The White Lady is a rock painting, located on a panel, also depicting other art work, on a small rock overhang, deep within Brandberg Mountain. The giant granite monolith located in Damaraland and called 'The Brandberg' is Namibia's highest mountain. The painting's German name is Weiße Dame.

The painting has long been an archaeological dilemma, and several different hypotheses have been put forth on its origins, authorship and dating. It is now usually accepted to be a bushmen painting, dating back at least 2000 years ago.

Location and description

The "White Lady" archaeological site is located close to the road from Khorixas to Hentie's Bay, in the area of Uis, on the Brandberg Massif. The Brandberg itself hosts over 1.000 bushmen paintings, scattered around in rock shelters and caves.
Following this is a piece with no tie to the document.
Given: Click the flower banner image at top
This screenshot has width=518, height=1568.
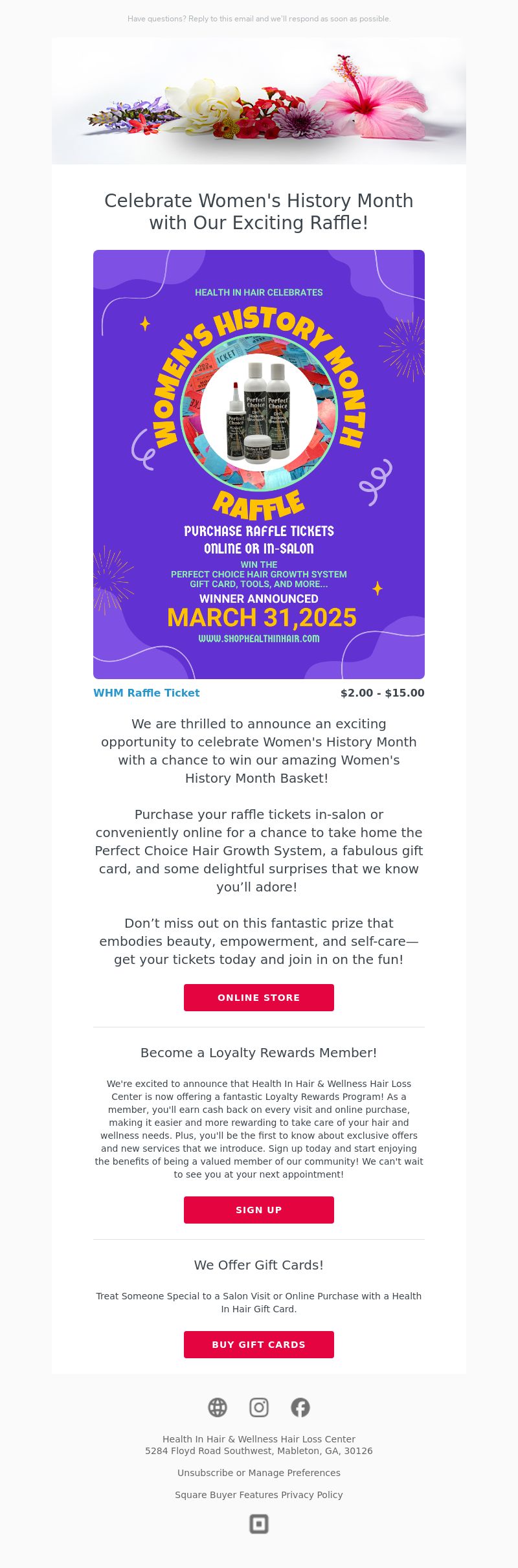Looking at the screenshot, I should tap(259, 101).
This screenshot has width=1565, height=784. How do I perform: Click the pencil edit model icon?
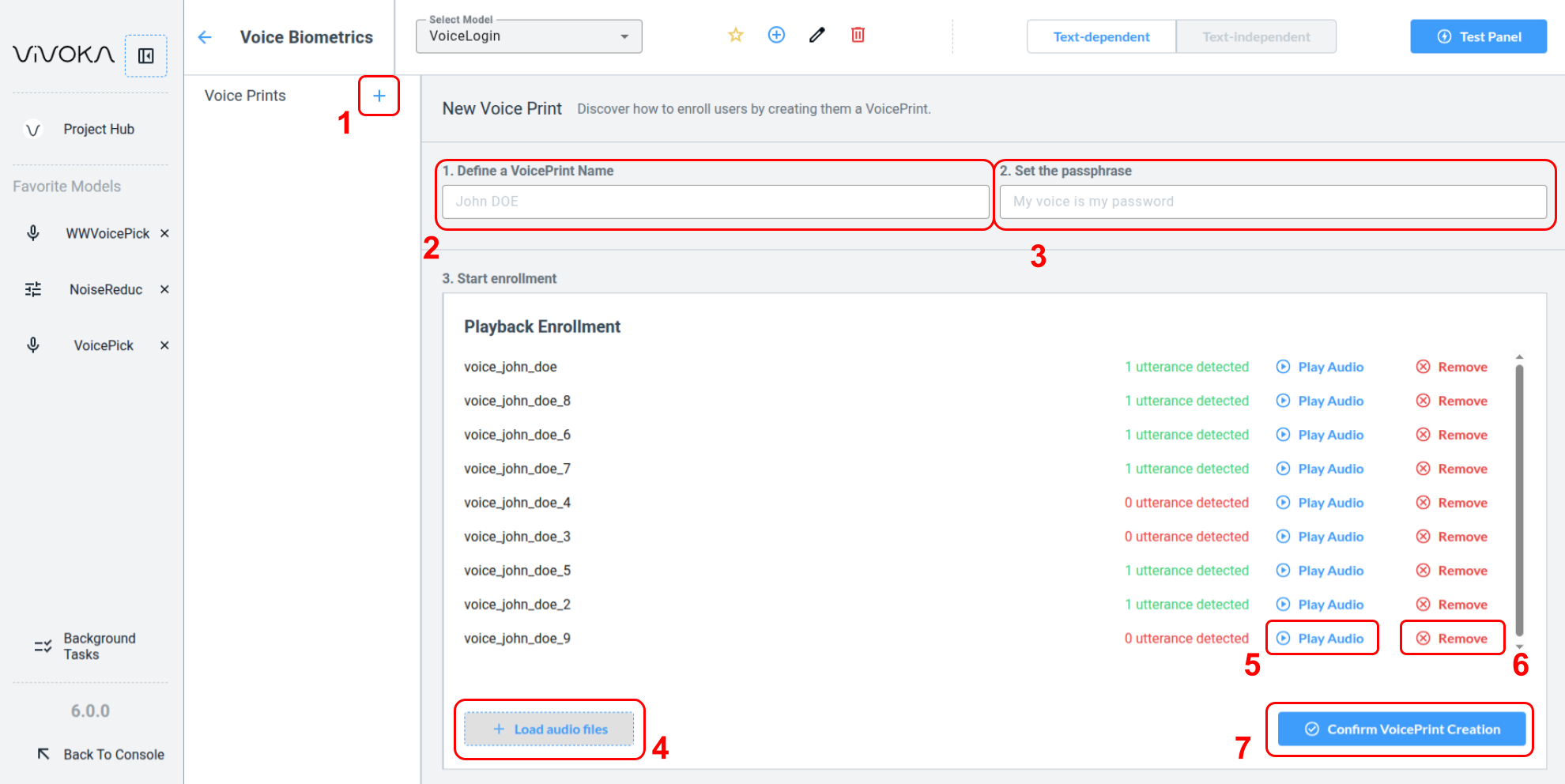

The "White Lady Group" is found in a cave known as "Maack Shelter" and portrays several human figures as well as oryxes, on a rock panel measuring about 5.5 m x 1.5 m. The "White Lady" is the most detailed human figure in the group, and measures about 39.5 cm x 29 cm. To reach The White Lady it is necessary to hike for about 45-60 minutes over rough terrain, along the gorge of the normally dry Tsisab river.

It is usually assumed that the painting shows some sort of ritual dance, and that the "White Lady" is a shaman. She has white legs and arms, which may suggest that her body was painted or that she was wearing some sort of decorative attachments on her legs and arms. She holds a bow in one hand and perhaps a goblet in the other. Because of the bow and the oryxes, the painting has also been interpreted as a hunting scene. Apart from the shaman/lady, the other human figures have less detail, and are mostly completely black or completely white. One of the oryxes has human legs. The painting was probably made of ochre, charcoal, manganese, hematite, with blood serum, egg white, and casein used as binding agents.

The painting has undergone severe damage since it was first discovered in the early 20th century. For a few decades, tourists would pour water on the painting to make the colors more clearly visible, causing the painting to fade quickly. The site is now a protected heritage site of Namibia, and visiting is only permitted with official guides. For the protection of the art, bags and bottles are not allowed at the far end of the trail.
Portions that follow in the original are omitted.